----- Vorliegender Textauszug

Thomas Hess - der "Hausmeister von Wacken". (Foto: oH)

"Die Planung für Wacken dauert ein ganzes Jahr", sagt Thomas Hess am vorletzten Tag des Festivals 2011. "Wir planen jetzt schon W:O:A 2012." Er selber ist der erste und letzte Gast dieser Veranstaltung. "Einer muss ja schließlich das Licht an- und wieder ausmachen und schauen, ob die Wasserhähne auch abgedreht wurden."

Dazu kommt er sechs Wochen vor dem ersten Konzert in das Nichts auf die da noch friedlich grünenden Wiesen, campt ab dann dort, spricht mit allen, die mit Aufbau, Organisation und Zulassung zu tun haben. "Die Behörden hier vor Ort sind absolut zuvorkommend. Wir sind ja inzwischen auch einer der größten Wirtschaftsfaktoren für das Land."

In seinen sechs Wochen organisiert Hess: den Aufbau von 750 Dixie-Klos und 1400 "wassergespülten Toiletten-Einheiten", so nennt er sie, das Verlegen von Abwasserleitungen für täglich 2500 Kubikmeter Gebrauchtwasser, er überwacht das Verlegen von sechs Kilometer flexibler Stromleitungen, das Aufstellen von Schallschutz-Wänden für die Wackener Ureinwohnerschaft. 280 Verteilerkästen wie Dieselaggregaten für Strom wollen platziert sein, um während des Festivals acht Megawatt Leistung zu erbringen. Das ist der Bedarf einer Kreisstadt mit 50.000 Einwohnern.

Hess dirigiert 1000 LKW mit Material für Bühne und Gastronomie, bringt sechs Sattelzüge Tontechnik, 65 Sattelzüge Bühnenmaterial und 18 Sattelzüge Lichttechnik an die sieben Haupt- und Nebenbühnen. 650 Tonnen Stahl müssen in Bühnen verwandelt werden. Dazu lässt Hess zwei Kilometer mobile Schwerlaststraße auf die Wiesen verlegen.

Er ist überhaupt Herr über 5000 Mitarbeiter, die im Laufe der sechs Wochen nach und nach dazu stoßen. Er hütet an die 350 Fahrzeuge seines Fuhrparks, ist erster Ansprechpartner für täglich 200 Polizisten, 200 Ärzte und Sanitäter, 200 Feuerwehrleute. 700 Mitarbeiter gehören zu seinem Sicherheitsdienst: "Das sind die Schränke. Ach ja", sagt er, "ich überwache während des Festivals auch noch die WC-Reinigungsdienste und die Gastronomie-Tester."

----------
----- Auflistung im Auszug

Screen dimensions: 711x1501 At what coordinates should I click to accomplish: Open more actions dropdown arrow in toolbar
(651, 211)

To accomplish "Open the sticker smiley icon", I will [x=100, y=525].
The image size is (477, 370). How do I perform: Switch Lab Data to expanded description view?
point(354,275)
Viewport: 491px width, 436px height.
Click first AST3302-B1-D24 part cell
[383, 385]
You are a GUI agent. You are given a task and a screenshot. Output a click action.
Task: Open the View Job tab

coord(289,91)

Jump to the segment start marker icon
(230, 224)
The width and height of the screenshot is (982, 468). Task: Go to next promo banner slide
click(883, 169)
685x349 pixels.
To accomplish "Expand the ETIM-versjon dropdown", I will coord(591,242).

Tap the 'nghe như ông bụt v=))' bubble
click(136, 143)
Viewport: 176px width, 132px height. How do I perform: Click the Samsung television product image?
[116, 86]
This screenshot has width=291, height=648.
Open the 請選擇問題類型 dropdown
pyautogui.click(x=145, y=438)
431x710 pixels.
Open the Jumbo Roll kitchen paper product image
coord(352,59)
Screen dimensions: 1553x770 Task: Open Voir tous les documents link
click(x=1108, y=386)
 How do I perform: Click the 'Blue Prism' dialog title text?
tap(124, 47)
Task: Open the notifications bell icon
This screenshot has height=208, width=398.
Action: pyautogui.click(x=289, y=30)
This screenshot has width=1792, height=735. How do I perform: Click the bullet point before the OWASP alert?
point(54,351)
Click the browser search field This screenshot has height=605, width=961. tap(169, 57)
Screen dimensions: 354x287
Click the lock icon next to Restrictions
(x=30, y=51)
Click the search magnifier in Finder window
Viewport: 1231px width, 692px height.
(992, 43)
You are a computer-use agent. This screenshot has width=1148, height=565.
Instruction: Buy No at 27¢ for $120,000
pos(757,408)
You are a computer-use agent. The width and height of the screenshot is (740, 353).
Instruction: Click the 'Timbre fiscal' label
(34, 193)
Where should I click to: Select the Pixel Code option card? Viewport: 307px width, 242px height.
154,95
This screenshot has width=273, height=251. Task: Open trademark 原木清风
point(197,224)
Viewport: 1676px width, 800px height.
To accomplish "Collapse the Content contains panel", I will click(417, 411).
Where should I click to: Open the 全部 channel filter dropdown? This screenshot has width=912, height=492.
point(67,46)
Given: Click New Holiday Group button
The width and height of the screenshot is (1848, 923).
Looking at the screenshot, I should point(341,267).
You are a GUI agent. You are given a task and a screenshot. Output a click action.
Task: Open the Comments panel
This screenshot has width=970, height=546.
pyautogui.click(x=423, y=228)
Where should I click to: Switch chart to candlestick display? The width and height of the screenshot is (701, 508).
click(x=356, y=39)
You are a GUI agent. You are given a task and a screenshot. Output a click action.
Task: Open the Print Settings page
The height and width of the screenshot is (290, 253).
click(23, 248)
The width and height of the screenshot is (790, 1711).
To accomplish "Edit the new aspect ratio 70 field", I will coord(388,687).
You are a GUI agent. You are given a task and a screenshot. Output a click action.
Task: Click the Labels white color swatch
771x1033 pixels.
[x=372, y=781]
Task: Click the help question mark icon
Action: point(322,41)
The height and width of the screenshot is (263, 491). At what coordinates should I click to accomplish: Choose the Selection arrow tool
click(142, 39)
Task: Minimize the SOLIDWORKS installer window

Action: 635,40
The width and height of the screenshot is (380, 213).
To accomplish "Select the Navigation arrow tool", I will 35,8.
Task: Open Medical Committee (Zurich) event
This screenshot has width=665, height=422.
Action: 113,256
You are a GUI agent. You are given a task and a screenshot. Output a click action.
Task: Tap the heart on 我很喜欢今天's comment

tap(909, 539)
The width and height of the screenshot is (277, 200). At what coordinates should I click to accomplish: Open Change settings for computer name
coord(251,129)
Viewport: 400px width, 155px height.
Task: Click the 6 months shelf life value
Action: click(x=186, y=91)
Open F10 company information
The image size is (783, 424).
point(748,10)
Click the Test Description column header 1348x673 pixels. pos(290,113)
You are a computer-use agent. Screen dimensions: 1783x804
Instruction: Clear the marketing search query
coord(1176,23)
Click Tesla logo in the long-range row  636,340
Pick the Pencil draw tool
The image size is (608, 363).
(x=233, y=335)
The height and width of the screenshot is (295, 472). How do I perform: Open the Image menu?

----------

• **Material erkunden**
1 > Fassen Sie bitte den Absatz des Textauszugs, der mit „Hess dirigiert 1000 LKW“ beginnt, als Stichpunktliste zusammen und behalten Sie dabei seine wesentlichen Angaben bei.
2 > Prüfen Sie anhand des Textauszugs, ob die folgenden Aussagen zutreffen. Antworten Sie jeweils mit Ja oder Nein und zitieren Sie die entscheidende Stelle wörtlich.
(a) Hess kommt sechs Wochen vor dem ersten Konzert auf das Gelände.
(b) Zum Sicherheitsdienst gehören 200 Mitarbeiter.
(c) Die acht Megawatt Leistung entsprechen dem Bedarf einer Kreisstadt mit 50.000 Einwohnern.
3 > Geben Sie einen Abschnitt des Textauszugs unverändert aus. Setzen Sie bei der Stelle mit den Worten "In seinen sechs" ein und hören Sie nach "Kreisstadt mit 50.000 Einwohnern." auf.

• **Erwartete Ergebnisse**
1 >
- Hess dirigiert 1000 LKW mit Material für Bühne und Gastronomie.
- Zu den sieben Haupt- und Nebenbühnen bringt er sechs Sattelzüge Tontechnik, 65 Sattelzüge Bühnenmaterial und 18 Sattelzüge Lichttechnik.
- 650 Tonnen Stahl werden zu Bühnen verbaut.
- Er lässt zwei Kilometer mobile Schwerlaststraße auf die Wiesen verlegen.

2 >
(a) Ja: „Dazu kommt er sechs Wochen vor dem ersten Konzert in das Nichts auf die da noch friedlich grünenden Wiesen“
(b) Nein: „700 Mitarbeiter gehören zu seinem Sicherheitsdienst“
(c) Ja: „Das ist der Bedarf einer Kreisstadt mit 50.000 Einwohnern.“

3 >
In seinen sechs Wochen organisiert Hess: den Aufbau von 750 Dixie-Klos und 1400 "wassergespülten Toiletten-Einheiten", so nennt er sie, das Verlegen von Abwasserleitungen für täglich 2500 Kubikmeter Gebrauchtwasser, er überwacht das Verlegen von sechs Kilometer flexibler Stromleitungen, das Aufstellen von Schallschutz-Wänden für die Wackener Ureinwohnerschaft. 280 Verteilerkästen wie Dieselaggregaten für Strom wollen platziert sein, um während des Festivals acht Megawatt Leistung zu erbringen. Das ist der Bedarf einer Kreisstadt mit 50.000 Einwohnern.